"The Tiger Ackerman Angle"

An Article by Larry Paulick
April, 2002

Page 3

What You Provide:

1. R&P from a 1961-72 MG Midget. This R&P is identified by a “ring/collar” on the ends of the tube that holds the R&P mechanics. This is what Dale’s adapter grabs onto.


This R&P has provision for grease fitting, and I elected to pack the R&P with Mobil 1 synthetic grease, and install new rubber boots. The R&P moves very smoothly with this addition, and if needed, I can use a grease gun to add more lubricant.

R&P Grease Fitting

2. MGB steering arms. There are left and right arms, and depending on what model you get, there may or may not be an identification on the arm itself for the left and right. I have seen both. They will not be identical, and should be a pair, of left and right, or mirror image, and certainly not the same in looks, i.e. 2 lefts. Pay attention to the taper in the end that accepts the tie rod ends. This will come up later.

Make sure they are in good shape, not bent or damaged. These are cast pieces, receive a lot of stress in the suspension, and need to be in excellent shape. You can buy them new, expensive, or get them from a used source.

3. Left and right Alpine 4 or 5 tie rod ends. Get new ones, as they are cheap.
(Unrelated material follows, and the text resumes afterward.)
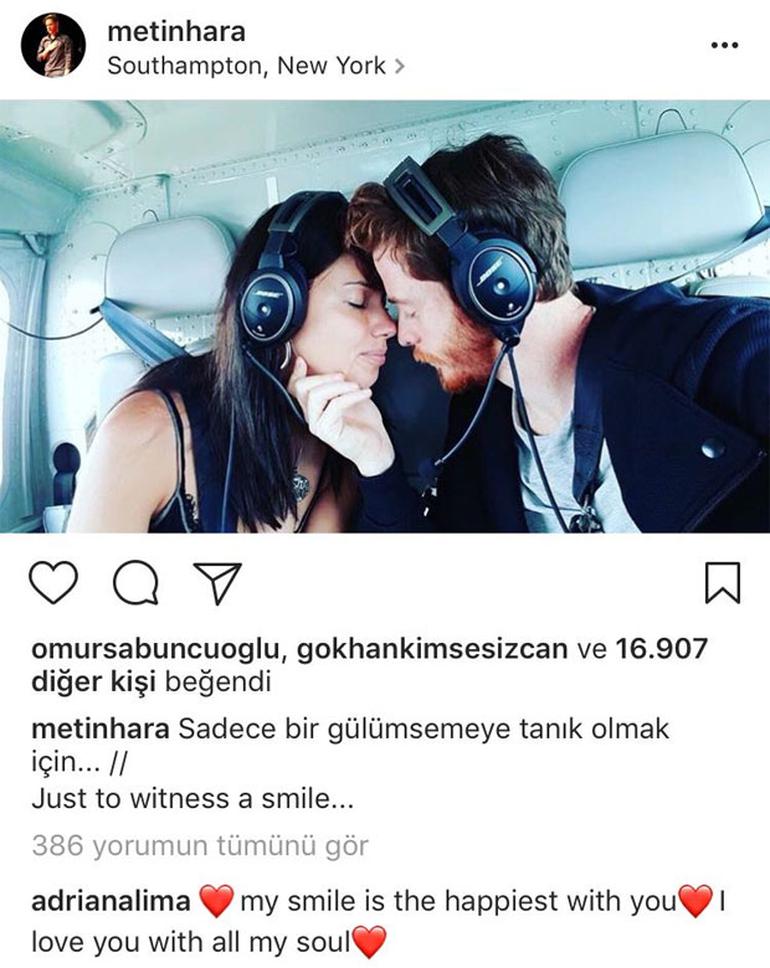The height and width of the screenshot is (968, 770).
Task: Click the red heart after 'with you'
Action: [x=695, y=901]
MGB Steering Arm & Alpine Tie Rod End

Note: - Remember, used front suspension parts, may have been in a front end wreck, and could be damaged, so know your source, or have them checked out by a pro, as this is too important to make a mistake.

Special Note – The bolts holding the steering arm to the spindle should be changed. I like to use grade 8 bolts for suspension parts, as an added safety factor. Don’t use the old 35 years old bolts. The same goes for the bolts holding the cross member to the frame. Chase all treads with a tap, to insure clean treads, so that you get accurate torque readings. You will also want to use lock tight on the treads, and torque to spec.

Installing the Kit

Part 1- Removal

1. First remove the front cross member from the car. Refer to the shop manual for this procedure.

2. Remove the tie rod ends from the steering arms, and save, if you want to return to stock later.

3. Remove the stock rack and pinion from the cross member, and save, if you want to return to stock later.

Note – The stock Tiger rack and pinion is a rare piece, so you may want to hold onto it, or sell it, depending on what your preference.

4. Remove the stock steering arms, and save, if you want to return to stock later.

Part 2 – Inspection

1. This is the time to thourglhy clean the front suspension and cross member, so that you can inspect the various parts, and paint the cross member, spindle, etc.

Rootes Factory Workshop Manual
Front Suspension - Section F

2. You should inspect the rack and pinion mounting brackets, to see if the factory welds are cracked, and if so, reweld them at this time.

3. You should inspect the upper and lower a arm, ball joints, and fulcrum pins, and rebuild, replace those parts if worn, or damaged. The shop manual, will describe how to do this work.

4. There is an excellent article from STOA, and in the CAT Notes on reinforcing the front cross member in those areas that are weak, or need reinforcing. This is the perfect time to do this. You should check the cross member to see if it is bent or collapsed. The article covers this as well.

5. Look at you brakes, and brake flex lines. Do they need rebuilding, or replacing, as now is the perfect time.

6. When was the last time you repacked the front wheel bearings? Never? Well, now is the time to do this.

Special Note – The front suspension on your car is 35 years old, and unless you are the original owner, you don’t know what has happened to the car before. Spend the extra time, and if necessary, the money, and make sure you inspect and repair those items noted above, or anything else that is wrong. Refer to the Shop Manual.

You will not benefit from the advantages of a new Ackerman Angle kit, or have a safe car, unless you bring your basic suspension back to the proper and safe condition.